Continuing through March 31, 2018
With its high-keyed chromaticism and semi-abstract imagery, Liz Tran’s “Elation Station” is a Fellini-esque carnivàle. A riot of bubblegum hues, pearlescent paints, glitter, and circus-tent iconography, the Seattle-based artist’s suite of new paintings closes out a highly successful series, “The Office,” in the eponymous office of the gallery’s late owner, Laura Russo. In reproduction, Tran’s compositions read as graphical when reproduced, but in person they betray conspicuous nuance. The dots of paint, strung together in draping curves, smear, bleed and drip with a confectionary decorativeness reminiscent of Portland painter Eugenia Pardue’s topographical fantasia.

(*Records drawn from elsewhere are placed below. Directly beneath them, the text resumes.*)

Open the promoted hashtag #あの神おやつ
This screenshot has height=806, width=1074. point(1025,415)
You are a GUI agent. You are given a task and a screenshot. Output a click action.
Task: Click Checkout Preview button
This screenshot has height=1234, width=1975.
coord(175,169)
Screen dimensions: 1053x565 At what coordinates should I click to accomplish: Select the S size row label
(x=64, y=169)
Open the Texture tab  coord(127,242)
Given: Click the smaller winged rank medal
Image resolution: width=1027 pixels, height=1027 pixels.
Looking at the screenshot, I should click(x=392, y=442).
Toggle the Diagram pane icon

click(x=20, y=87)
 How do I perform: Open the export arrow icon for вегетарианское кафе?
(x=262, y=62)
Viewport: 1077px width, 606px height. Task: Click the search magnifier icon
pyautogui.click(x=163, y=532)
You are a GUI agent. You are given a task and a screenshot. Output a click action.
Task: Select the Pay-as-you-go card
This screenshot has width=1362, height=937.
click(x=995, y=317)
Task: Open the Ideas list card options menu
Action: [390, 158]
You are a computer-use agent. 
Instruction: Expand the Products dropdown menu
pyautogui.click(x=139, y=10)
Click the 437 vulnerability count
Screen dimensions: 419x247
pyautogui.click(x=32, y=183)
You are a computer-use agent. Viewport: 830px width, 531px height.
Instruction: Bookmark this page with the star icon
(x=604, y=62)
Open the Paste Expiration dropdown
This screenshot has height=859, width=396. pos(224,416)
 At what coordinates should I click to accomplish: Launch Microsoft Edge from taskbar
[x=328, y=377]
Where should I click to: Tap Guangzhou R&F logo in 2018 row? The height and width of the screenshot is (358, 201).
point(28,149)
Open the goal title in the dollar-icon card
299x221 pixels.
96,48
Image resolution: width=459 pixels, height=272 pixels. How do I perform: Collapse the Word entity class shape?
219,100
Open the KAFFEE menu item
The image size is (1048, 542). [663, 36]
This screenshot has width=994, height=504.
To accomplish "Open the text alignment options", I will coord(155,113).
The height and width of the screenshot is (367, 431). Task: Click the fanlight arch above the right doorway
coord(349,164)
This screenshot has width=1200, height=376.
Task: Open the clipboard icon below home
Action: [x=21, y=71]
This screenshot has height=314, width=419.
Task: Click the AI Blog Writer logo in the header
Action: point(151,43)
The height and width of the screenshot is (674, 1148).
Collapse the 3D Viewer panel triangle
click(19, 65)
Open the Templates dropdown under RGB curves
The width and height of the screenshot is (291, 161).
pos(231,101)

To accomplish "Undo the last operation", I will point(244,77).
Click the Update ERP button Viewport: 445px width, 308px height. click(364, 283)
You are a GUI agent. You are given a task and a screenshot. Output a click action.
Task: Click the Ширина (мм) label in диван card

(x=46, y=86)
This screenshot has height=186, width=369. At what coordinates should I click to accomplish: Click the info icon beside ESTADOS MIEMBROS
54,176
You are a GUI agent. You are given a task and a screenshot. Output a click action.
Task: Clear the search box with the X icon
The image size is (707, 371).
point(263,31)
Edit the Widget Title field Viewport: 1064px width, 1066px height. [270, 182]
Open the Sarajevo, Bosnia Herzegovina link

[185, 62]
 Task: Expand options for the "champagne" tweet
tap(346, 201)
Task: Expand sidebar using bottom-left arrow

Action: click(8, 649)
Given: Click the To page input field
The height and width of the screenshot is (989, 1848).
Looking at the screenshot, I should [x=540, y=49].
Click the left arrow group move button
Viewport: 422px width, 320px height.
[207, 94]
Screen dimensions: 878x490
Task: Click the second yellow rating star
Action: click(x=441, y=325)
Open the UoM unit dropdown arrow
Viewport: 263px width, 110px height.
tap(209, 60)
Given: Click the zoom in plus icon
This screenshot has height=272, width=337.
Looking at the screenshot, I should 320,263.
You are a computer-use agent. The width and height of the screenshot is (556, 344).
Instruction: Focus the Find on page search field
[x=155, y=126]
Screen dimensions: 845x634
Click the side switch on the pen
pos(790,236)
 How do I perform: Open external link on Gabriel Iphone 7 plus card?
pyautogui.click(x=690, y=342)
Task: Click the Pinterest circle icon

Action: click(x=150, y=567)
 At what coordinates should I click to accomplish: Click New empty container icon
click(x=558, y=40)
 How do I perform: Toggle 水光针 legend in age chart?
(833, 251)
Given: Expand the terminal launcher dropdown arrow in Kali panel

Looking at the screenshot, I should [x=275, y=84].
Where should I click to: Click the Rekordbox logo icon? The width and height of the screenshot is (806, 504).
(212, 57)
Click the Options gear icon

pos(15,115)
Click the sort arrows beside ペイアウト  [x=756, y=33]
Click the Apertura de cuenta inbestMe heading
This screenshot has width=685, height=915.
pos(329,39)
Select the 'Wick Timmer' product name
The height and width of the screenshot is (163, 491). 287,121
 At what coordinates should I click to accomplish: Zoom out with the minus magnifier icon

Most pieces are small-scaled, with the exception of the expansively horizontal painting (36 by 72 inches) from which the show takes its name. The built-up, layered surfaces have a pellucid quality, seizing the light and diffusing it in a pastel glow. This is unabashed eye candy, calculated to elicit maximum retinal pleasure with a minimum of referential distraction. Linework is imprecise, but line isn’t the point. Sensory overload is — an experience that is not fastidious, but spills over in messy gloops and glops. There is no need for napkins at the saturnalia.